*Exercise aim:* Give back each line of the material that contains the word "button".

"""

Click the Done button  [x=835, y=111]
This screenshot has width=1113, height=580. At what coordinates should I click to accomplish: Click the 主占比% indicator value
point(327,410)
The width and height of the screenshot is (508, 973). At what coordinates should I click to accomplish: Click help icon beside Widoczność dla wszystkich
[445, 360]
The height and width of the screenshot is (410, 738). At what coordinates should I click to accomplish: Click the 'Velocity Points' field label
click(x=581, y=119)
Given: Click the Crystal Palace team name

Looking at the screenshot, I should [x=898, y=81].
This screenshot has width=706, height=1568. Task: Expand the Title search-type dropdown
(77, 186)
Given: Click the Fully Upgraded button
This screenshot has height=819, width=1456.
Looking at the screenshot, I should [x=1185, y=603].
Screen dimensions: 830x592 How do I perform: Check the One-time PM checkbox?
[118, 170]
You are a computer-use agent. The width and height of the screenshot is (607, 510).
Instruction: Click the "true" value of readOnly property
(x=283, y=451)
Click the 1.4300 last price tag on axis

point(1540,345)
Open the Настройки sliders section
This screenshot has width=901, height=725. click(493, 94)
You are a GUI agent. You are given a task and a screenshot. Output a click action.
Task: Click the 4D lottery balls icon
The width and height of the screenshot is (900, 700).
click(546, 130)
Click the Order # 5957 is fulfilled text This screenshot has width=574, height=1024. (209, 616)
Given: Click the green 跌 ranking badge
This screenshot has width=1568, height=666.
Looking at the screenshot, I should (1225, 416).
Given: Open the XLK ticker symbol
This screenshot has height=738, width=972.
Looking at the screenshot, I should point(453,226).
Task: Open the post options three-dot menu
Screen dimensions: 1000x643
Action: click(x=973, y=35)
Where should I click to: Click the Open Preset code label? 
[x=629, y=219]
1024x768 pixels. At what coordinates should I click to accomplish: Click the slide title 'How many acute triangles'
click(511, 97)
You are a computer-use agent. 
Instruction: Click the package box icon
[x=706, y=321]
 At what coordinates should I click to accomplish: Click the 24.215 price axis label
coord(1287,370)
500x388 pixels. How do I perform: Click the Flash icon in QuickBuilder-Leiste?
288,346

"""

*Worked solution:*
Click the Done button  [x=835, y=111]
Given: Click the Fully Upgraded button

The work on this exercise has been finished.